What you should do - Copy each line of the records below that mentions the word "will".

Items from a dataset:
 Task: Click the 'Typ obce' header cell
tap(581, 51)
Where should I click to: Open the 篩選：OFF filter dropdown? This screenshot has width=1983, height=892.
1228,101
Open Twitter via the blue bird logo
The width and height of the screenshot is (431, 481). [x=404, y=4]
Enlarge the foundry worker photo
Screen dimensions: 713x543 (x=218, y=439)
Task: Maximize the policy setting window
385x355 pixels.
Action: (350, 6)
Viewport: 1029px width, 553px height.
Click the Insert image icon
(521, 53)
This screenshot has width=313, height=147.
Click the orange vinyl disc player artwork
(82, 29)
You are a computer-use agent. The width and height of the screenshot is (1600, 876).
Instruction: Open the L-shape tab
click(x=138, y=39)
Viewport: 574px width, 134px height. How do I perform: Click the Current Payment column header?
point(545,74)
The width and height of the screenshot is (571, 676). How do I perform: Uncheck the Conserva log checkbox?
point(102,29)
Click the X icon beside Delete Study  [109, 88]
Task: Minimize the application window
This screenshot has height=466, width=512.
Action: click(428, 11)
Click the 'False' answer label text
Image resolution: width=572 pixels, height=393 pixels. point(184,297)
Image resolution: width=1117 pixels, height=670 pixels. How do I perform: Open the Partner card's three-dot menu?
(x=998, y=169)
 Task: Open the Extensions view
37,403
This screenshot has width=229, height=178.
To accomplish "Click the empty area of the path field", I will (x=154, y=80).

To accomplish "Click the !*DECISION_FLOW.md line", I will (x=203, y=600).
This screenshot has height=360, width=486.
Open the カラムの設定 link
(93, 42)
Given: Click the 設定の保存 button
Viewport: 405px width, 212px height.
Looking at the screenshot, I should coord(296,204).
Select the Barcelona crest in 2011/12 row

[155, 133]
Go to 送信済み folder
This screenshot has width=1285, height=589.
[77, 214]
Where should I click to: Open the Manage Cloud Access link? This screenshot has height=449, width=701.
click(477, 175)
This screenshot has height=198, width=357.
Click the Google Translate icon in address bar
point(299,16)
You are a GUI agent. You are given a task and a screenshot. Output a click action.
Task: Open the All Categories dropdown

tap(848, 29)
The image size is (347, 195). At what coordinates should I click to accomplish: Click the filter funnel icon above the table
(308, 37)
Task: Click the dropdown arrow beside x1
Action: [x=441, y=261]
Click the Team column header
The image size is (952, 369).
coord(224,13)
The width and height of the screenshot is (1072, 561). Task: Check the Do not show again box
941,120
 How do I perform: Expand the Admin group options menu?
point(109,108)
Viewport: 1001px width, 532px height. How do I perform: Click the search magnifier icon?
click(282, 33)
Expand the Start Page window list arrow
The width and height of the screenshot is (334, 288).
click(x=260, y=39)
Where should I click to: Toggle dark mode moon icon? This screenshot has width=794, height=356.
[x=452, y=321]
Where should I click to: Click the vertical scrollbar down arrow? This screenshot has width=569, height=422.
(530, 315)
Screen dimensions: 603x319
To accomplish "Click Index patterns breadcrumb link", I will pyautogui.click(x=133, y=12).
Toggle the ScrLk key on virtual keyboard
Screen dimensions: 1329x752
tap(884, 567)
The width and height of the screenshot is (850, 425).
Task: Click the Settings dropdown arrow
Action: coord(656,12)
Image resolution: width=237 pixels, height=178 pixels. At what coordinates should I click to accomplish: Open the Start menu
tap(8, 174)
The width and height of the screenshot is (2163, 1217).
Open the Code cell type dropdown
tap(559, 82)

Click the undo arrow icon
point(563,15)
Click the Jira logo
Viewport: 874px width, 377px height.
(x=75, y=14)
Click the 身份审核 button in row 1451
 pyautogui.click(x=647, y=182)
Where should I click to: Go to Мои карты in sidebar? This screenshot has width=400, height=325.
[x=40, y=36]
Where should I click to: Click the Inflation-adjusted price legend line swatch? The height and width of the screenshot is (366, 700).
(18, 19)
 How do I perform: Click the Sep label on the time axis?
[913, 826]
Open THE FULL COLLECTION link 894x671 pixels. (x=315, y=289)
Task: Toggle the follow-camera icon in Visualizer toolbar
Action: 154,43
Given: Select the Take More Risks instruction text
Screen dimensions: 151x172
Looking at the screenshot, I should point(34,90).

Written reply -
To accomplish "Click the empty area of the path field", I will (x=154, y=80).
To accomplish "Click the !*DECISION_FLOW.md line", I will (x=203, y=600).
To accomplish "Click Index patterns breadcrumb link", I will pyautogui.click(x=133, y=12).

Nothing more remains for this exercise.